Several years after the senior Goldwyn's death, his son, Samuel Jr., initiated an independent film and television distribution company dedicated to preserving the integrity of Goldwyn's ambitions and work. The company's assets were later acquired by Orion Pictures, and in 1997, passed on to Orion's parent company, Metro-Goldwyn-Mayer. Several years later, the Samuel Goldwyn Jr. Family Trust and Warner Bros. acquired the rights to all the Goldwyn-produced films except The Hurricane, which was returned to the MGM subsidiary United Artists.

==Goldwynisms==
Goldwyn was also known for his malapropisms, paradoxes, and other speech errors called 'Goldwynisms' ("a humorous statement or phrase resulting from the use of incongruous or contradictory words, situations, idioms, etc."). For example, he was reported to have said, "I don't think anybody should write his autobiography until after he's dead." and "Include me out." However, Goldwynisms were the inventions of humorists and newspaper editors. While Goldwyn was entertained by the misquotations at first, he eventually became irritated by the cumulative depiction of himself as a man who frequently misspoke. Many famous "Goldwynisms" predate Goldwyn's career as circulated witticism.

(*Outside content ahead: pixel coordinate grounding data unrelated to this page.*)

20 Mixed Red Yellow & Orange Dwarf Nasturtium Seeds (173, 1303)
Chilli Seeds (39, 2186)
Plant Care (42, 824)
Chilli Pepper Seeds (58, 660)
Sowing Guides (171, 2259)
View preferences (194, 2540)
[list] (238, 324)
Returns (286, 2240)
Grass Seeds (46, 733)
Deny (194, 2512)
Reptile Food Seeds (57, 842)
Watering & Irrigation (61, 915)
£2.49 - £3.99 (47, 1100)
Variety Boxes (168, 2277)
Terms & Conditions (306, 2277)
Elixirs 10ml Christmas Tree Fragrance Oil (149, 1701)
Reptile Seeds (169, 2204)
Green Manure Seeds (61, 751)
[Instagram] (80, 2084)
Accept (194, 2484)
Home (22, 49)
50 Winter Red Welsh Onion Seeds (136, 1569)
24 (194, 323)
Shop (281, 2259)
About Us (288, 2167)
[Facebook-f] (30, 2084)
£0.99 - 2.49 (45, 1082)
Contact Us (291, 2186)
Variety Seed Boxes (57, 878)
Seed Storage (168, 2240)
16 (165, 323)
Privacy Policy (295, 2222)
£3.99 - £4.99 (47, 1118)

For example, the statement attributed to Goldwyn that "a verbal contract isn't worth the paper it's written on" is a misreporting of someone else's quote praising the trustworthiness of a colleague: "His verbal contract is worth more than the paper it's written on". The identity of the colleague is variously reported as Joseph M. Schenck or Joseph L. Mankiewicz. Goldwyn himself was reportedly aware of—and pleased by—the misattribution.

Upon being told that a book he had purchased for filming, The Well of Loneliness, couldn't be filmed because it was about lesbians, he reportedly replied: "That's all right, we'll make them Hungarians." The same story was told about the 1934 rights to The Children's Hour with the response "That's okay; we'll turn them into Armenians."

In the Grateful Dead's song "Scarlet Begonias", the line "I ain't often right, but I've never been wrong" appears in the bridge. This is similar to Goldwyn's "I'm willing to admit that I may not always be right, but I am never wrong."